◆ PROBLEM DESCRIPTION:
Search the records below for the string "click", and report each line that contains it.

Stored items

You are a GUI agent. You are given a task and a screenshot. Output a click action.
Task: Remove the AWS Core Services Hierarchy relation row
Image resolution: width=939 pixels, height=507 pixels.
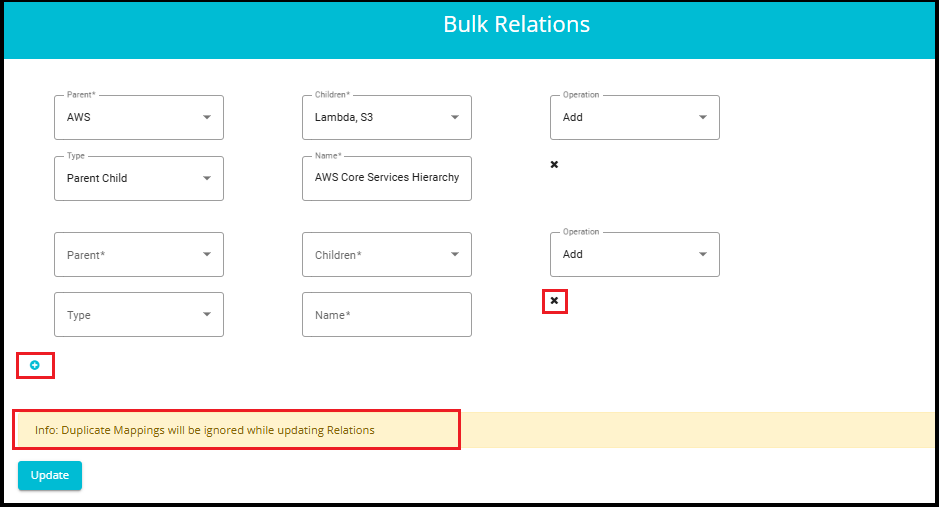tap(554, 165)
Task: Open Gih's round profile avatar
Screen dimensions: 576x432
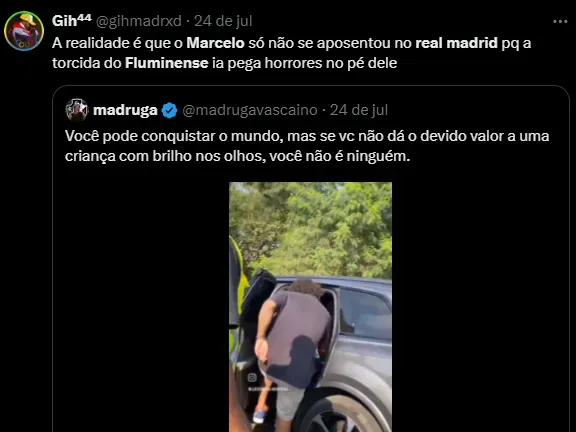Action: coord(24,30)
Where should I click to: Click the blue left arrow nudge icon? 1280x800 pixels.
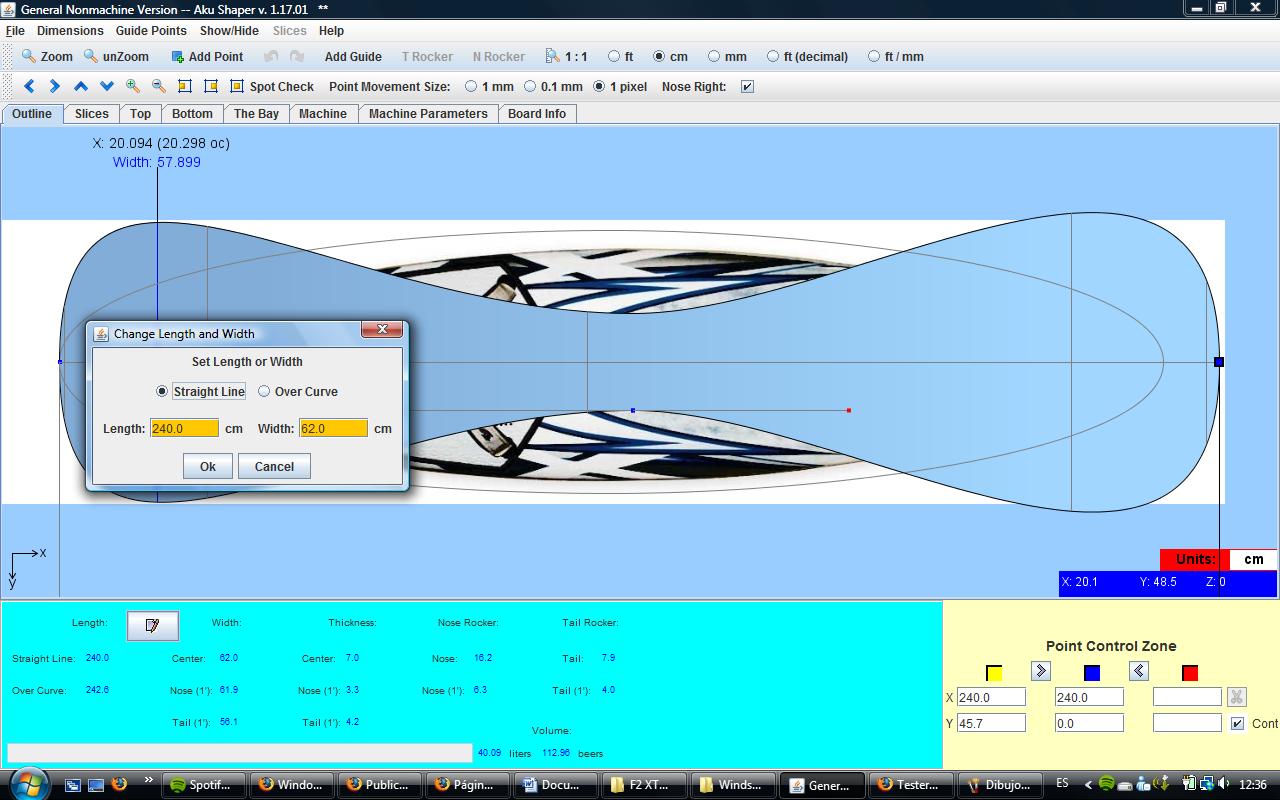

◆ WRITTEN SOLUTION:
You are a GUI agent. You are given a task and a screenshot. Output a click action.
Where should I click to: Click the blue left arrow nudge icon? 1280x800 pixels.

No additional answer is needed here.